Planning an outdoor party, barbecue, or a picnic? Maybe you attended one yesterday. Each year, according to the Centers for Disease Control and Prevention, 48 million Americans get foodborne illnesses, 120,000 end up in the hospital, and 3,000 die. Joan Raymond wants us to have fun without bacteria, viruses, parasites, and toxins having a “party in our intestines” and making us sick. While different foodborne infections can hit their victims at different times (Raymond says, “Staphylococcus aureus (Staph) will make you sick in about one to six hours. Noroviruses will hit you in about 12 to 48 hours. E. coli O157:H7…can take one to eight days to hit”), symptoms most people can expect include abdominal pain and cramping, nausea and vomiting, and diarrhea. Raymond dispels some myths about food poisoning, which affects one in six of us every year:
It’s hot (or cold) enough
Probably not. That’s because many of us blow off the so-called “danger zone,” a time when foods set out the welcome sign for bacteria, explained registered dietitian Tamara Duker Freuman. The danger zone is between 40 degrees and 140 degrees Fahrenheit. Foods should never be left in the danger zone for more than two hours, or one hour if the outdoor temperature is about 90 degrees Fahrenheit…
…“Foods can get in that danger zone quickly,” she said. “The rule is if in doubt, throw it out.”
Fruits with rinds are always safe
Nope. And even injecting your watermelon with vodka isn’t going to make it safer. That’s because the most serious potential problem, listeria, could be right on the rind, not in the flesh of the fruit. An estimated 1,600 people get slammed each year and 260 die. Watermelons, honeydew and cantaloupes can harbor listeria bacteria, but actually any fruit can be risky, said Dr. Yanina Purim, medical director of the emergency department at Rush University Medical Center in Chicago.
“It’s always smart to wash the fruit with an antibacterial product, and even if you peel it, wash it first,” she said.
It’s the mayo’s fault
No, it isn’t. So stop dissing the mayonnaise. The creamy spread may actually ward off some pathogens because of its high acid content. (We’re talking about commercial mayo, not the stuff you whipped up at home with no quality control and unpasteurized eggs.)

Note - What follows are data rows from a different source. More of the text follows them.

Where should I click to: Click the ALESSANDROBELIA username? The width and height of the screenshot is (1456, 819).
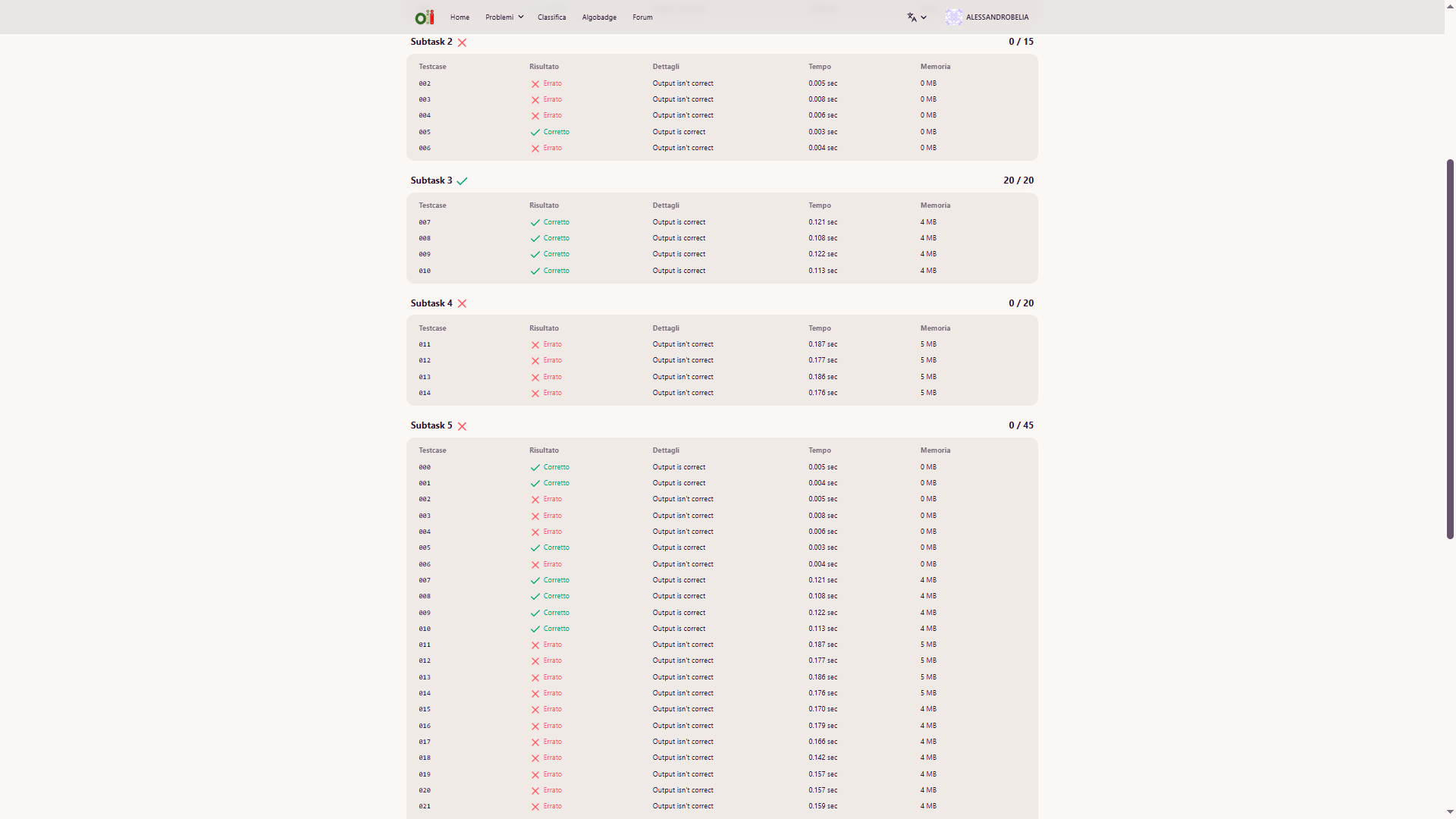coord(997,17)
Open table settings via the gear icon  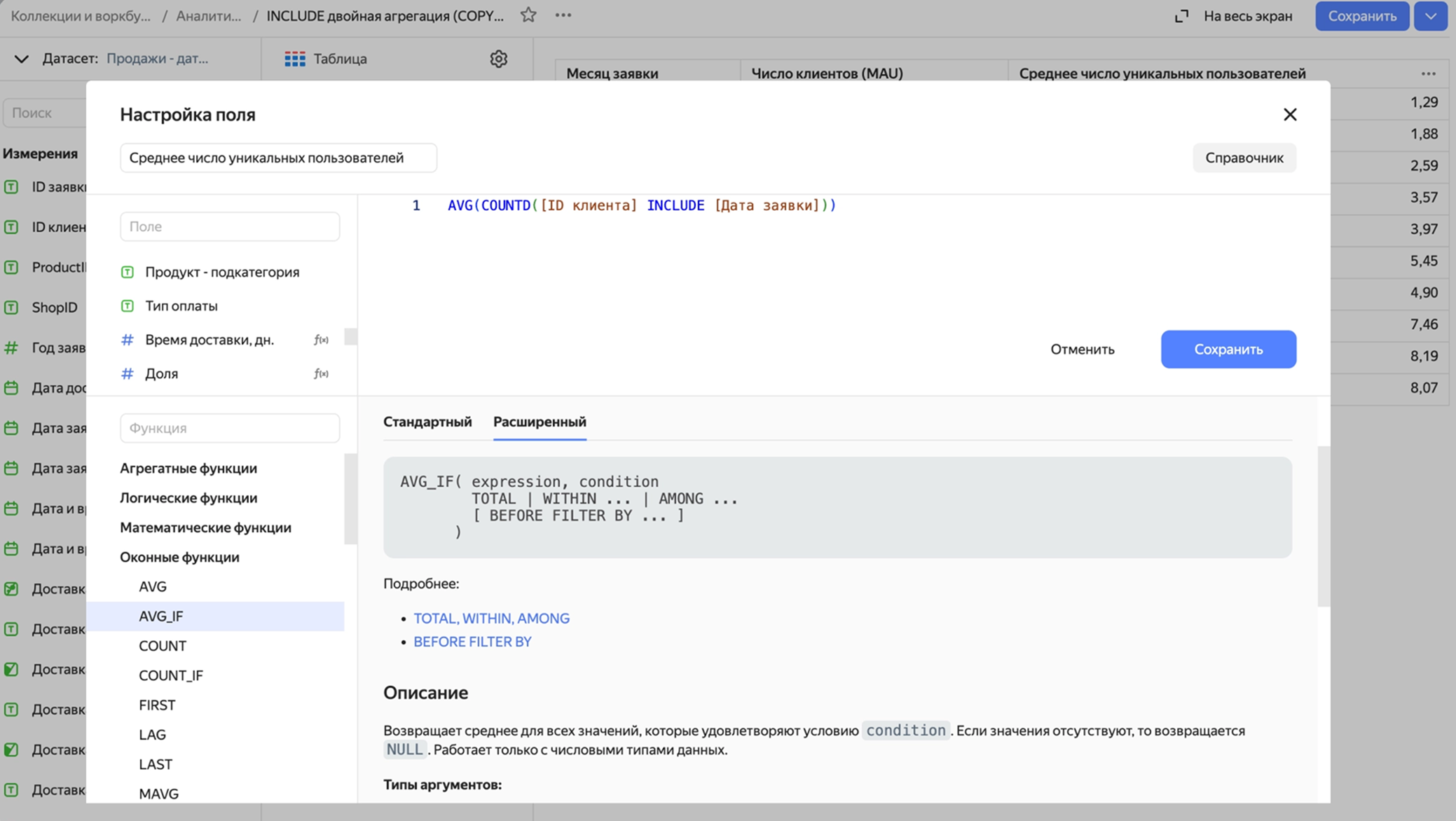click(499, 59)

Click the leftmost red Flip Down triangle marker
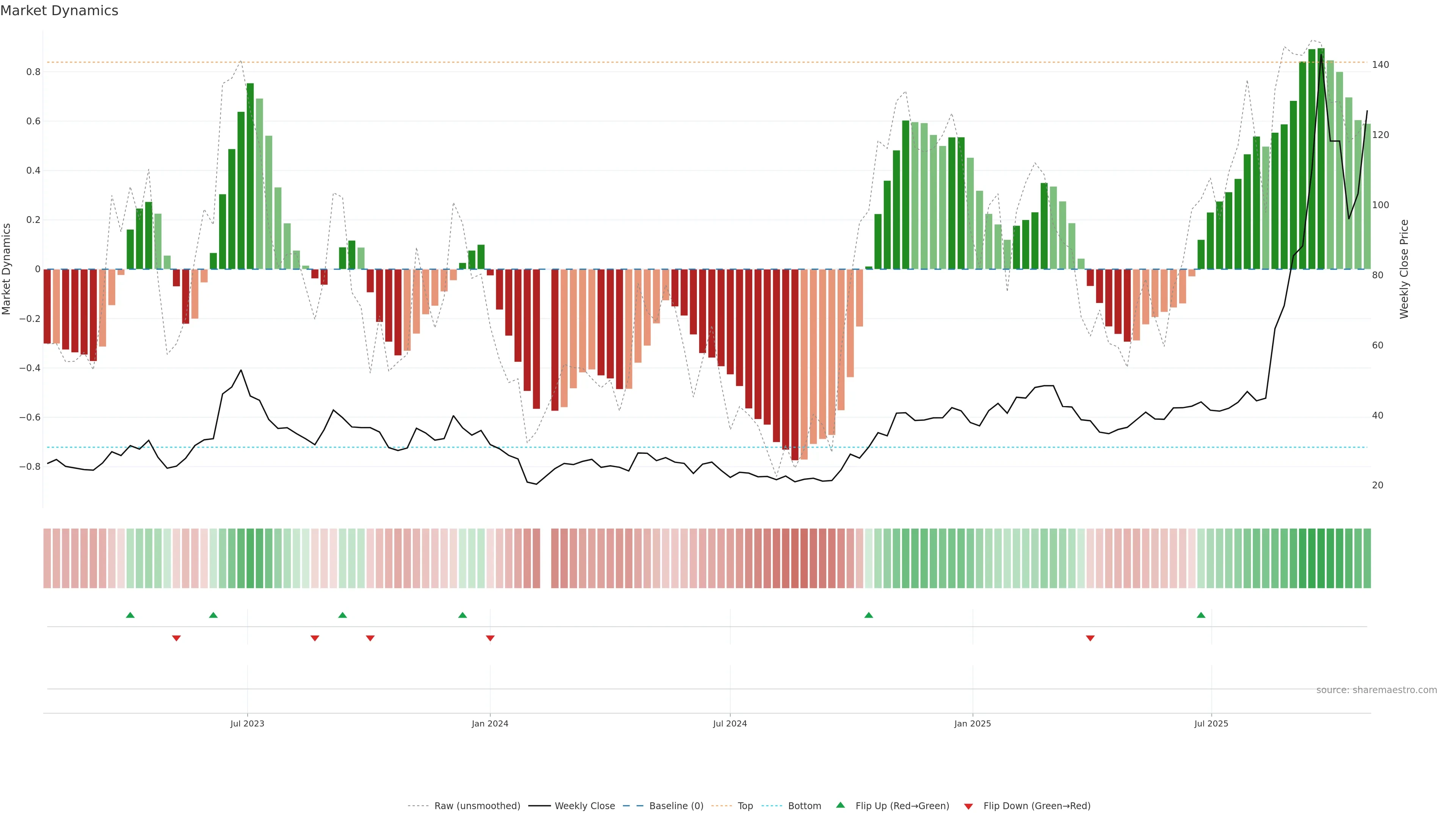tap(176, 638)
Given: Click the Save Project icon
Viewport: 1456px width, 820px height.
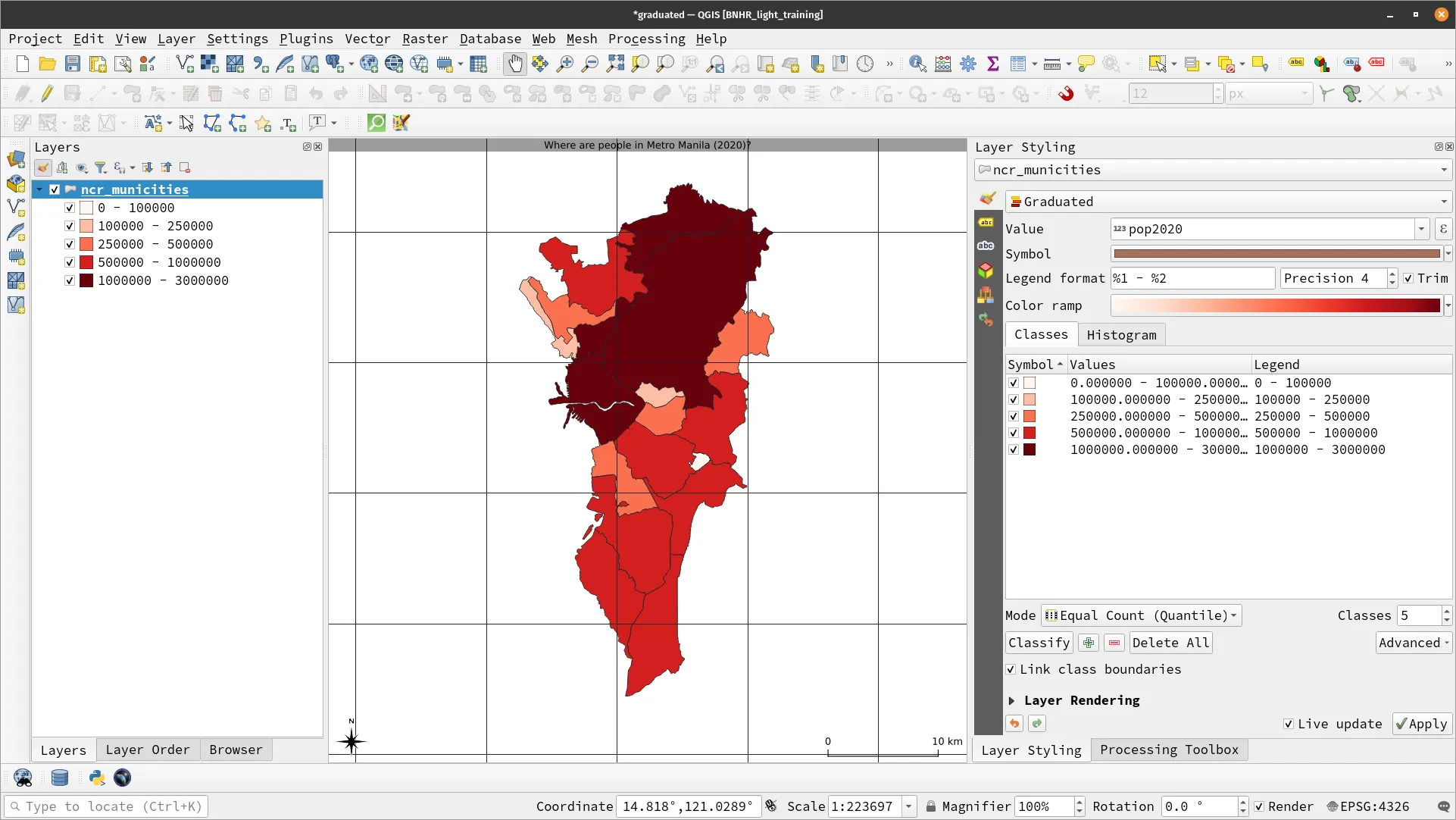Looking at the screenshot, I should pos(73,64).
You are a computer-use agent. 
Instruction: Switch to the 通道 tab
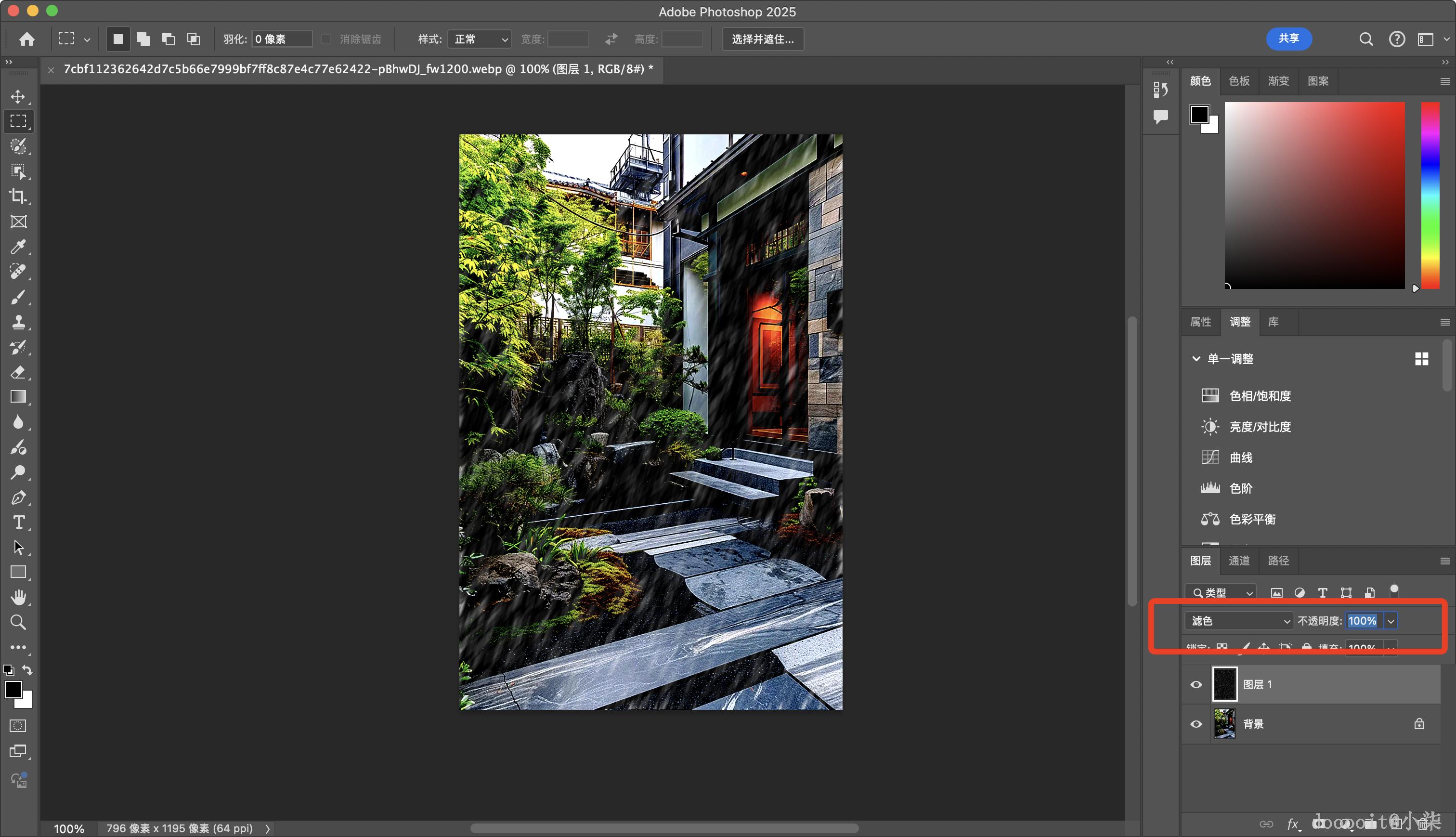pos(1239,561)
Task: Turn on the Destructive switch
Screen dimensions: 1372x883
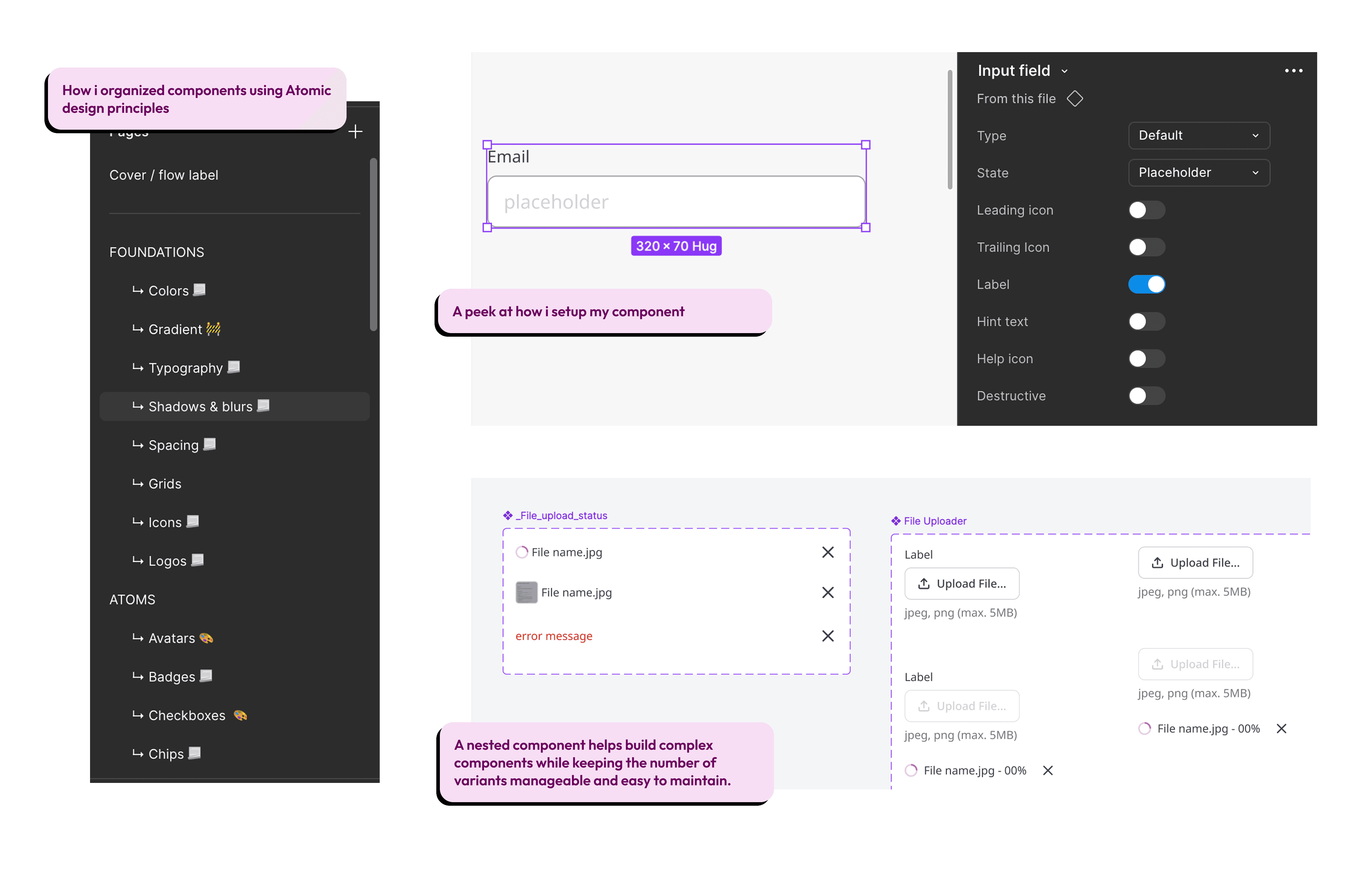Action: pos(1146,396)
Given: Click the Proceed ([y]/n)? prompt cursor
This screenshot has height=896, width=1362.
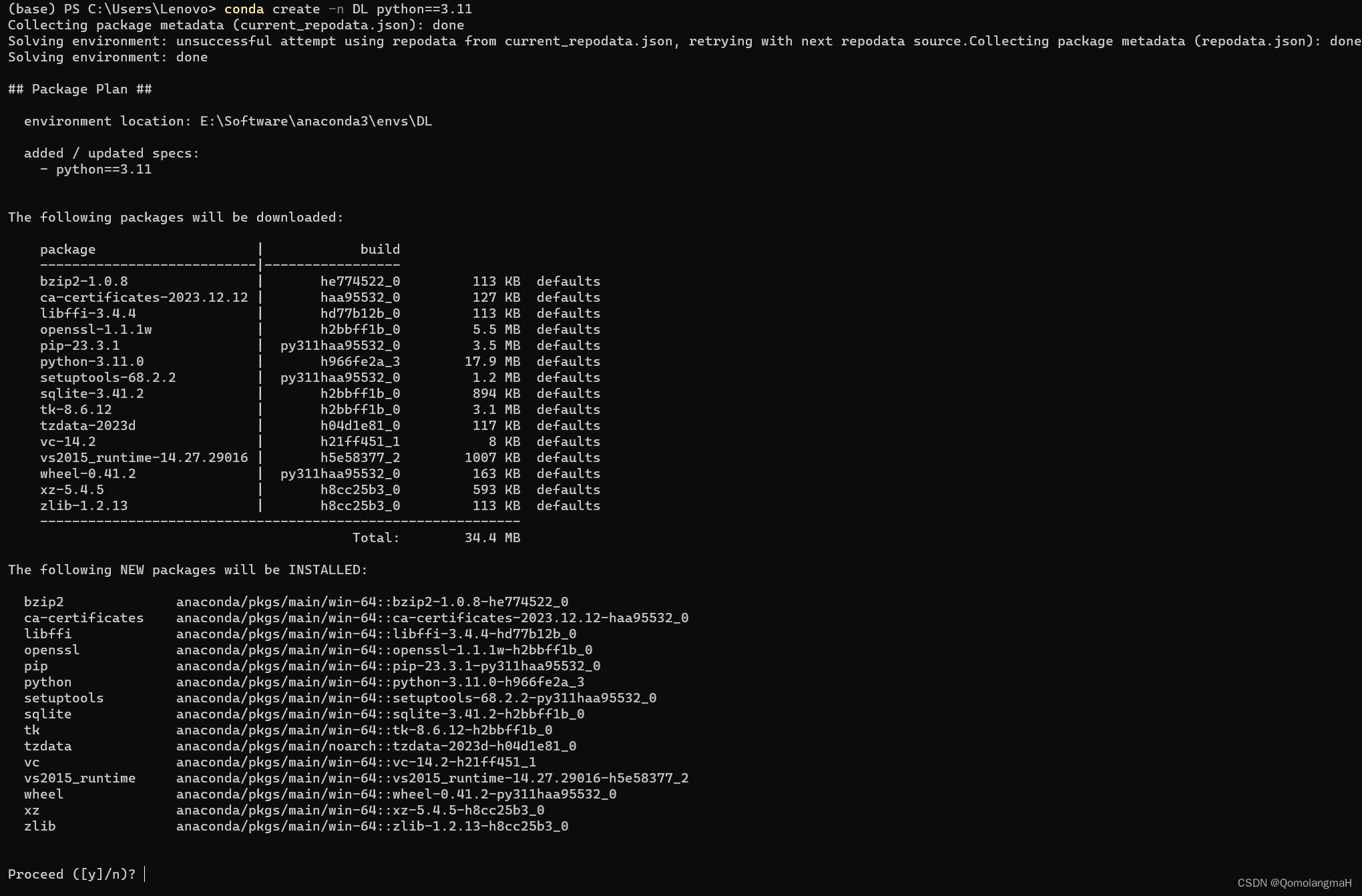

But mix the mayo with potatoes for a yummy potato salad and what you’ve created is a potential cross-contamination. If you do get sick, the bug you may get is Staph aureus, said infectious disease specialist Dr. Keith Armitage, professor of medicine at University Hospitals Cleveland Medical Center. Risks rise if your salad was prepared by someone who has a staph skin infection, or if it was stored at room temperature for too long. Generally this type of food poisoning causes vomiting, diarrhea and cramping that come on quickly, but only last about a day or two.
Most cases of foodborne illnesses are self-limited — they last a short time, from a few hours to a day or two, before resolving on their own without any specific treatment. Infants and children, the elderly, and those who have underlying health conditions are at greater risk for serious infections. Severe abdominal pain accompanied by fever and vomiting are symptoms that merit an urgent phone call to your doctor’s office or a visit to the emergency room. Other warning signs include worst-ever abdominal pain, blood in the stool, vomiting that doesn’t stop after a few hours of stomach rest, and severe diarrhea that persists more than 2-3 days.
The CDC has a few suggestions for keeping summer picnics safe:
Cook — Cook to the right temperature
— Use a food thermometer [to make sure food is cooked through].
— Keep food hot after cooking (at 140 ˚F or above).
— Microwave food thoroughly (to 165 ˚F).
Clean — Wash hands and surfaces often.
— Wash hands the right way—for 20 seconds with plain soap and running water.
— Wash surfaces and utensils after each use.
— Wash fruits and veggies—but not meat, poultry, or eggs!
Chill — Refrigerate promptly.
— Refrigerate perishable foods within two hours.
— Never thaw or marinate foods on the counter.
— Know when to throw food out.
Separate — Don’t cross-contaminate.
— Use separate cutting boards and plates for produce and for meat, poultry, seafood, and eggs.
— Keep meat, poultry, seafood, and eggs separate from all other foods at the grocery.
— Keep meat, poultry, seafood, and eggs separate from all other foods in the fridge.
So have a good time this summer. Just be careful out there.